→ **RECORDS FOR THE EXERCISE**:
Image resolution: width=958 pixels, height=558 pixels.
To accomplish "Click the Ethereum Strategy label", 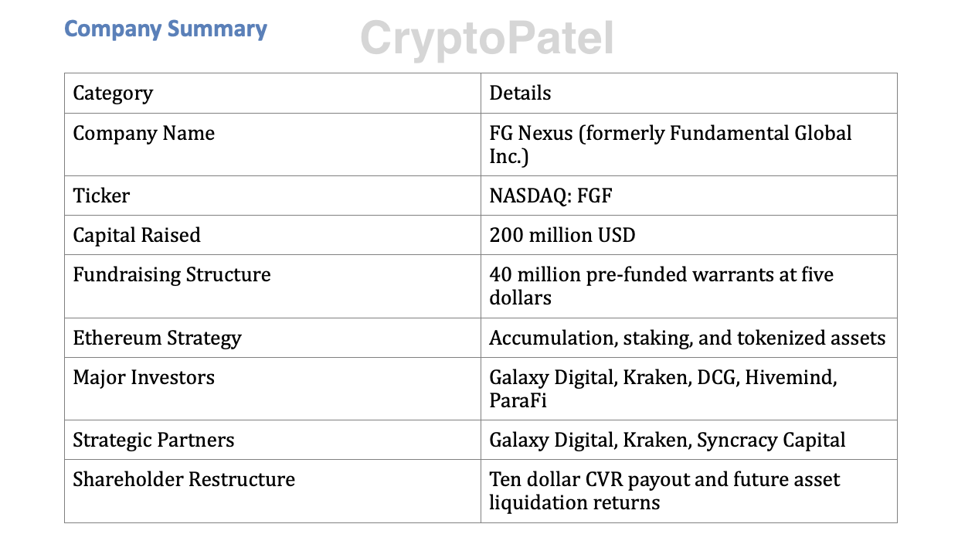I will tap(157, 338).
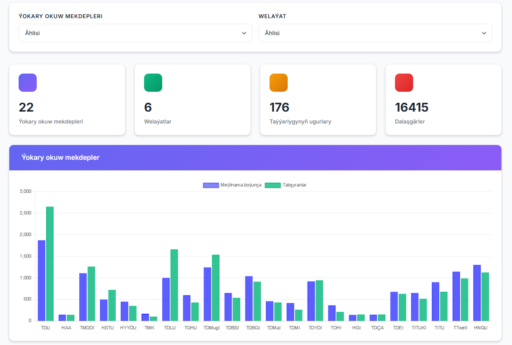Expand the Welaýat filter dropdown

[x=375, y=33]
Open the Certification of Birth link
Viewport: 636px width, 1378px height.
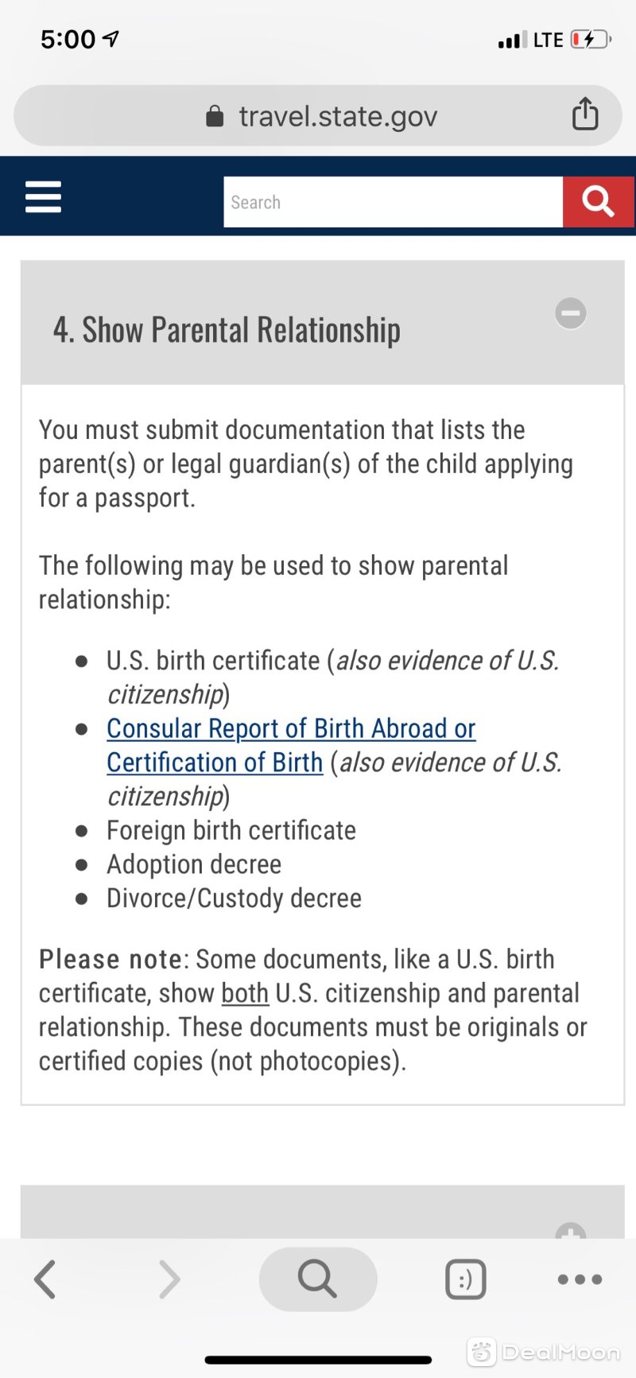click(215, 763)
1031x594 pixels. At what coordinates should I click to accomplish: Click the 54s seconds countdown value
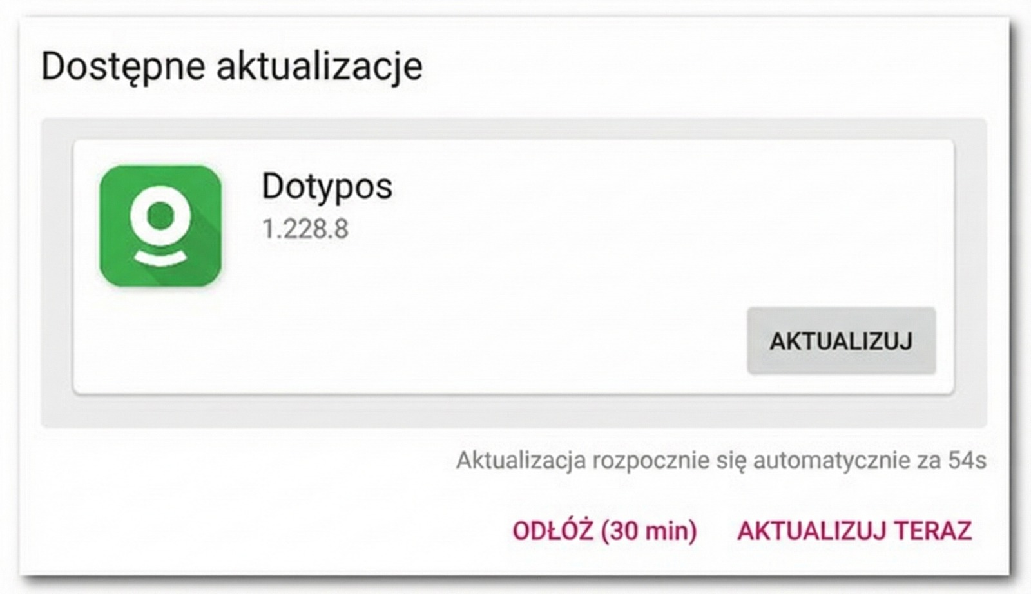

→ **WORK ORDER**:
Look through the data above. Copy every line with the string "pixels" in it.

→ **OUTPUT FOR THIS EXERCISE**:
Image resolution: width=958 pixels, height=558 pixels.
1031x594 pixels. At what coordinates should I click to accomplish: Click the 54s seconds countdown value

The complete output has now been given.